## Brief
Rewrite every line of the data, starting at the line containing "Choose the hollow sleeve labeled 30" and ending at the line containing "point(336,479)", and nothing beyond them. Multiply each coordinate in the answers by 0.9, round it to a whole number with halves rounded up, and leave all other text unchanged.
▼
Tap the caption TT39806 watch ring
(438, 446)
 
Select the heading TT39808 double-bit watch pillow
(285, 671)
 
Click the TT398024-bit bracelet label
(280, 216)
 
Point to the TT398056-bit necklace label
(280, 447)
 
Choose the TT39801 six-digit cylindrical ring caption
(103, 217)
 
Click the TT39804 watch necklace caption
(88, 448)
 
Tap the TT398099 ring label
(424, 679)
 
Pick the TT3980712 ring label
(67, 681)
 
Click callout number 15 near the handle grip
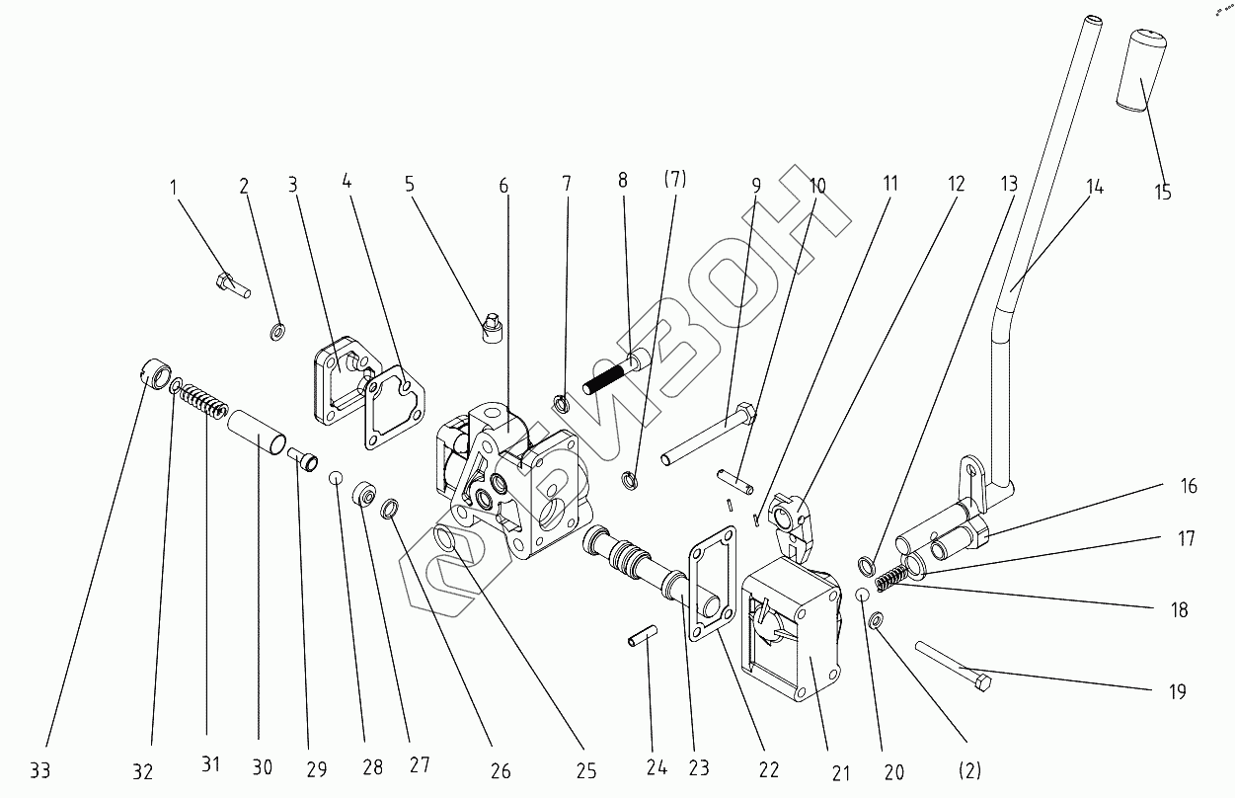point(1163,192)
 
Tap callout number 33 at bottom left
point(39,767)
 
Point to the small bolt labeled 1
point(231,284)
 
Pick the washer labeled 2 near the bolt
point(276,329)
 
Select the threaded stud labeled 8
point(614,370)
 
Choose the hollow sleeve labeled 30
point(260,436)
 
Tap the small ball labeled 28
point(336,479)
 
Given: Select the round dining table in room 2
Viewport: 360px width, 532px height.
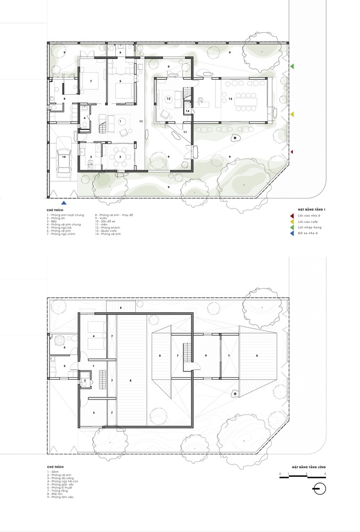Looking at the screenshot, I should click(x=120, y=157).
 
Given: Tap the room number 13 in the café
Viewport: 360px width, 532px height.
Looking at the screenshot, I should click(x=230, y=99).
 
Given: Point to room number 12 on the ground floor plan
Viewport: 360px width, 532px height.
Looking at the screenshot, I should click(x=168, y=99).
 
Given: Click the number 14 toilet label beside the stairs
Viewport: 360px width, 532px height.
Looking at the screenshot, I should click(x=188, y=111).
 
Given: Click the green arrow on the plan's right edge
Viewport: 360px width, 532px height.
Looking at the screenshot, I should click(x=292, y=66).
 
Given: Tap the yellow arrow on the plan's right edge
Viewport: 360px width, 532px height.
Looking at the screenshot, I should click(x=292, y=114).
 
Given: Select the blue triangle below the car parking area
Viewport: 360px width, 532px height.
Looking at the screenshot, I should click(x=64, y=203).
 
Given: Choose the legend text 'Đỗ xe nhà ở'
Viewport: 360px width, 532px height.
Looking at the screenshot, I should click(x=308, y=233).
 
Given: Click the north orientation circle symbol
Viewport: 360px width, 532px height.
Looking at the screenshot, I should click(x=318, y=489).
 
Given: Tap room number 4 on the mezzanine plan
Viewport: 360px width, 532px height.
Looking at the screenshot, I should click(x=94, y=336).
▲
## Solution to this exercise
Choose the hollow sleeve labeled 30
point(234,392)
 
Tap the small ball labeled 28
point(302,431)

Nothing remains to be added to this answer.